Relative age and a competitive Kiwi-SUV market means the X-Trail has slipped well down the local sales charts these days. There are 11 SUVs in NZ's top-15 models year-to-date, but X-Trail only just sneaks in at number 14.
Ignore it at your peril, though. The X-Trail/Rogue was still the world's biggest-selling SUV last year, ahead of the Honda CR-V, Toyota RAV4, Hyundai Tucson and China's Haval H6 (soon to be launched in NZ). Qashqai's a global top-10 seller in its own right as well.
A facelift for 2017 has sharpened the X-Trail up a little. The front end has new V-shaped grille that aligns it a little more with the larger Pathfinder, there are new bumpers front and rear, the obligatory "shark fin" antenna and some interior tweaks - including an optimistically sporting flat-bottomed steering wheel.
The range is still comprehensive, starting at $39,990 for the ST 2WD seven-seat model.
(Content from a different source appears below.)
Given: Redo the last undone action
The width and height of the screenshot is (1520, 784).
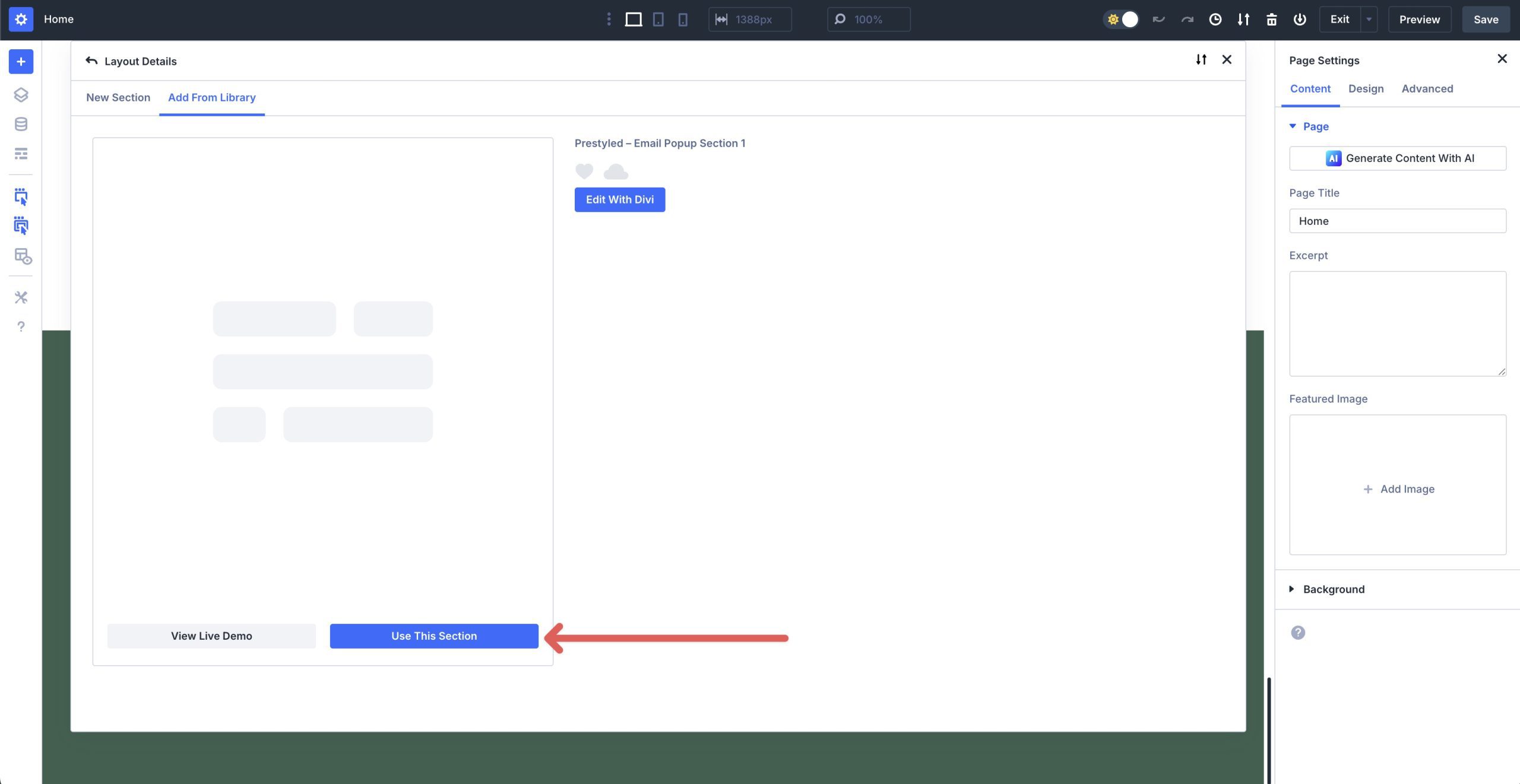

But our $53,490 Ti 4WD test vehicle is top of the tree.
You still can't have the Ti or any kind of 4WD X-Trail with seven seats, but this flagship model does help justify its price with unique equipment that includes LED lights (adaptive, automatic high-beam), adaptive cruise control, lane-departure warning, intelligent lane intervention, autonomous braking with pedestrian detection (ST-L models and above have a less sophisticated autonomous braking system plus forward collision warning blind-spot warning and rear cross-traffic alert), panoramic sunroof, motion-activated power tailgate with height-memory, automatic wipers, heating for the steering wheel plus front and rear seats, and premium Bose audio.
It's a comprehensive package of standard equipment when balanced against the $6000 premium over the ST-L 4WD. If you're the curtain-twitching kind of neighbour you can identify the Ti by its 19-inch alloys and a chrome strip along the door sills.
The X-Trail Ti is still a hard sell against more modern SUVs like the Mazda CX-5 Limited ($55,495) and Kia Sportage GT-Line ($51,990). The powertrain seems merely adequate in such esteemed company and although continuously variable transmission technology has its fans (and a few expert proponents in the car industry), Nissan's iteration fails to inspire. It's languid at low speed and still suffers from unfortunate flaring when you're pressing on, although Nissan has engineered some intelligent engine braking into its latest Xtronic.
The chassis is capable, though. It gets a bit of help from some electronic gubbins, including Intelligent Trace Control - essentially torque vectoring by braking that helps keep the chosen cornering line.
Nissan does also have the knack of providing a good 4WD set-up. The X-Trail's All Mode 4x4-i system might be a mouthful, but it gives you plenty of options: 2WD only, on-demand 4WD and even a 4WD-lock that splits the torque 50/50 front-to-rear for actual off-roading, along with a hill-start assistance function.
If the X-Trail Ti does have a clear advantage over its obvious rivals it's in size. It's at least 140mm longer than a CX-5 or Sportage, with 100 litres more bootspace, and it does have the demeanour of a larger SUV. The extra millimetres are not an issue in parking: ST-L models and above have a 360-degree camera system.
The interior styling is dated in these days of reductionism: it looks more like somebody applied a shotgun blast of switches to the dashboard. But X-Trail is spacious nonetheless and rear-seat passengers get the benefit of theatre-style seating.
There are some clever packaging features, too. The second-row seats slide, fold (60/40) and recline, and the boot floor is split into two separate sections. Lift them up and you have either a couple of secret compartments for valuables, or you can click a partition vertically into place to keep loose items from rolling around in the boot.